Payment systems
Payment systems are comprised of two kinds of infrastructures :
- retail payment systems that exclusively settle payments flows on behalf of the private individual and the corporate customers of the banks ;
- large value payment systems that settle the flows related to monetary policy, interbank settlements, and some large-value emergency payments on behalf of private customers.
These infrastructures have replaced the correspondent banking model that still exists for international payments. The automatic mass settlement of flows has brought about a high level of efficiency and considerable economies of scale.
The flawless functioning of payment systems is critical to the financial and economic life of the country and to financial stability in general.
Securities settlement systems
Securities settlement systems are closely linked to payment systems, and as such, are likely to transfer risks onto the latter, in particular through the settlement of the cash leg of transactions in payment systems. These settlements are often made on central bank accounts, which is the case in France for the ESES France settlement system (operated by Euroclear France).
In addition, Eurosystem central banks use securities settlement systems to perform the operational processing of the assets put forward as collateral for their credit operations (intraday credit in the RTGS payment systems that make up TARGET2, and overnight credit). Securities settlement systems therefore play an essential role in the implementation of monetary policy.
Central counterparties (or clearing houses)
Clearing financial transactions through the interposition of a central counterparty (CCP) between the initial counterparties reduces any potential losses in the event of a participant’s failure while limiting the number and value of deliveries and transaction-related payments.
However, using these clearing systems also has the effect of concentrating risks on the CCP, giving the latter a systemic importance in the event of its failure.
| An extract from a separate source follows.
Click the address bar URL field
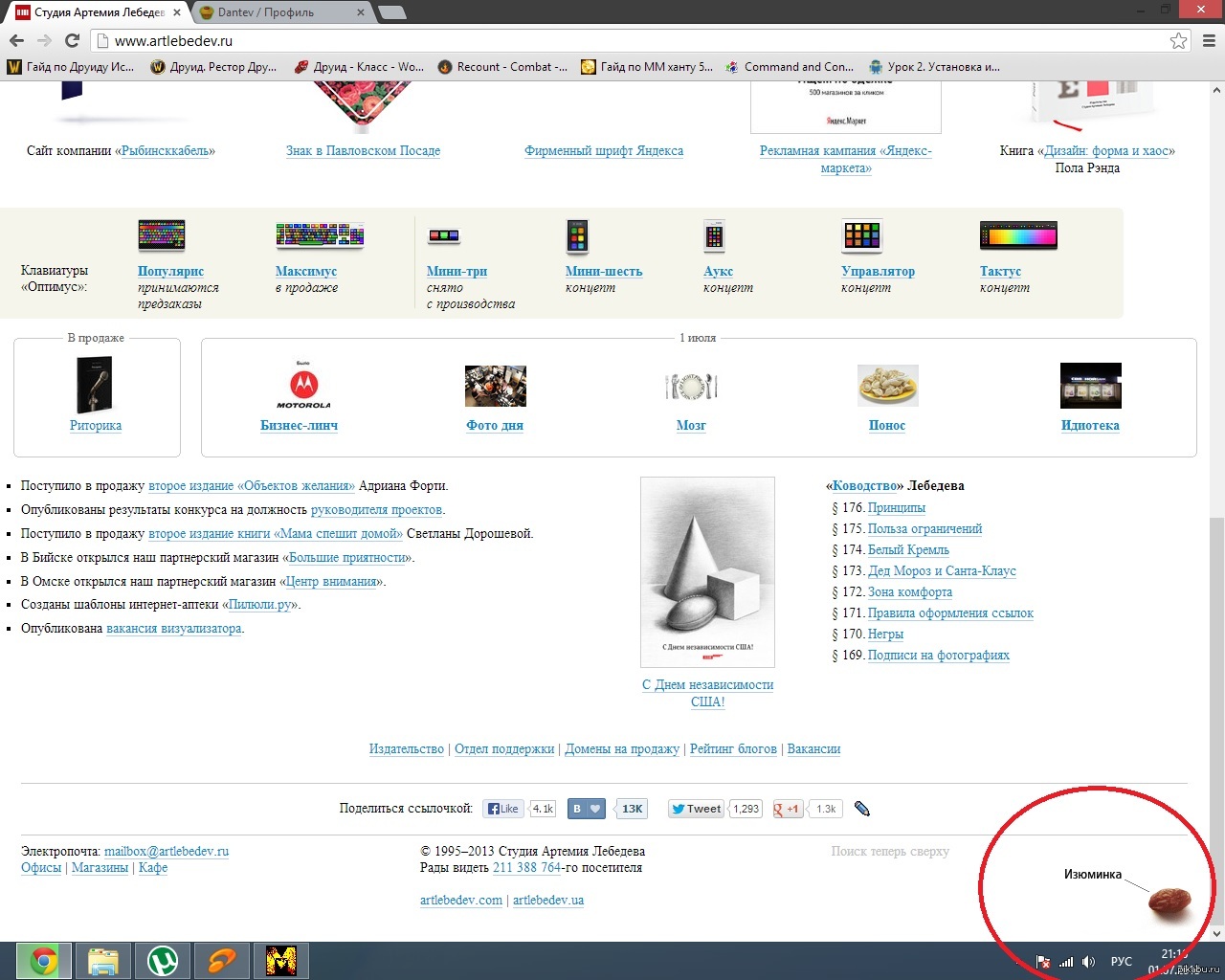This screenshot has width=1225, height=980. [574, 40]
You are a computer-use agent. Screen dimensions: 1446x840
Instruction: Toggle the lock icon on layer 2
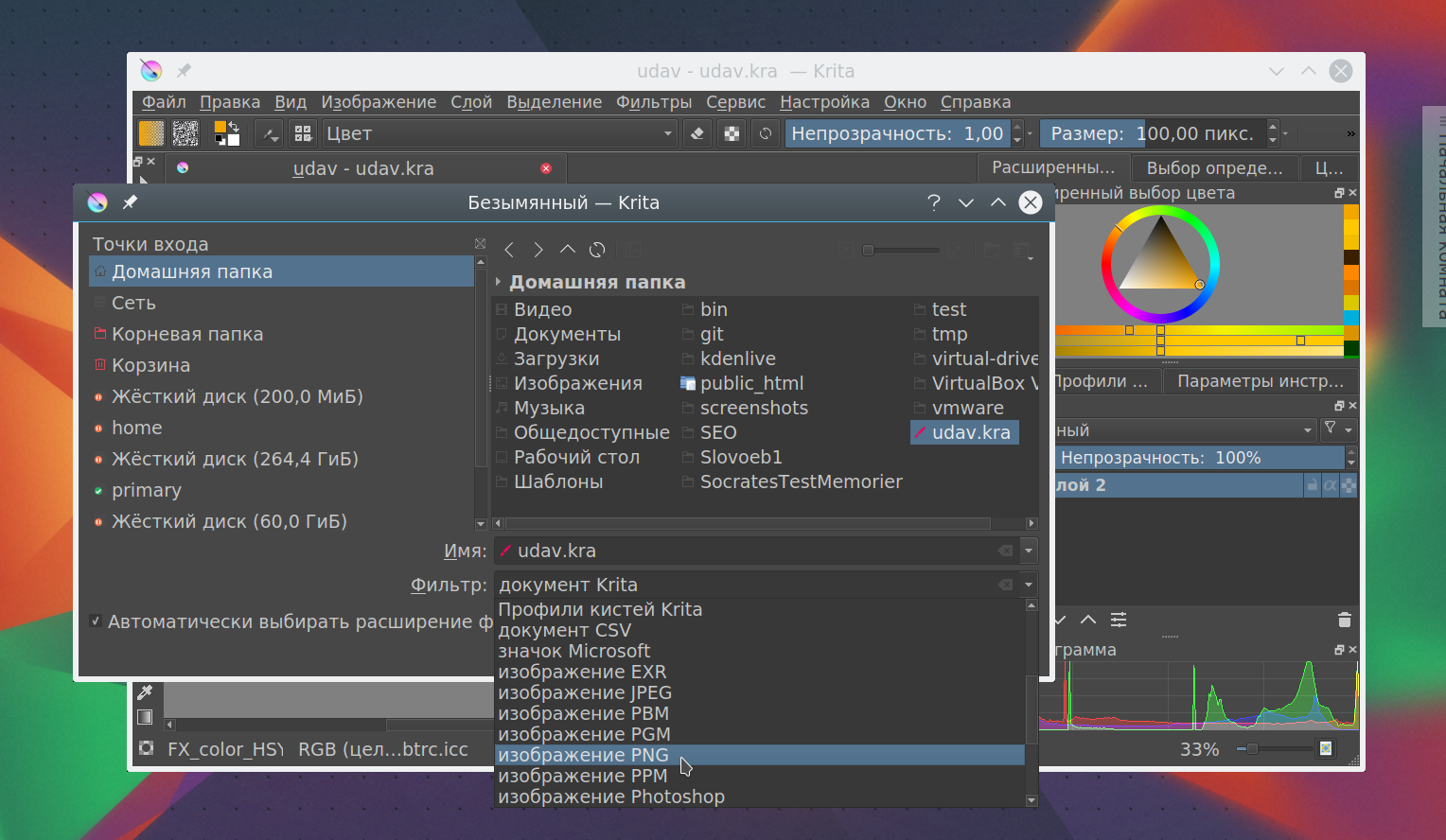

In addition, CCPs are connected to payment systems and may transfer risks onto them, since they are in charge of settling margins and clearing balances.
It is therefore essential that central banks be involved in the oversight of clearing systems given the systemic nature of these infrastructures and the contagion risks they pose.
Finally, in recent years, the integration of financial markets has led to the development of cross-border transactions and to growing requests for strengthening the effectiveness of clearing and settlement systems. In Europe, this movement has taken the form of a consolidation of systems and a search for operational integrations, as well as the development of links between clearing and / or settlement systems, which exposes these systems to heightened contagion risks. This new dimension contributes to increasing their systemic importance in the European Union.
Trade repositories
Trade repositories register derivatives markets transactions in centralized databases. They therefore play an important role in improving transparency on derivatives markets, reducing systemic risks, and promoting financial stability.
The European regulation EMIR (European Market Infrastructure Regulation), and its regulatory technical standards, mandate the reporting of all derivatives transactions to authorized trade repositories since August 2012, whether they are negotiated on a regulated market or over-the-counter. In practice, the reporting of all derivatives transactions on all asset classes is effective since 12 February 2014.
By end-2014, 6 trade repositories established in the European Union had been authorized by ESMA under EMIR, allowing them to offer their services to European counterparties. 4 of them are established in the United Kingdom, one in Luxembourg and one in Poland.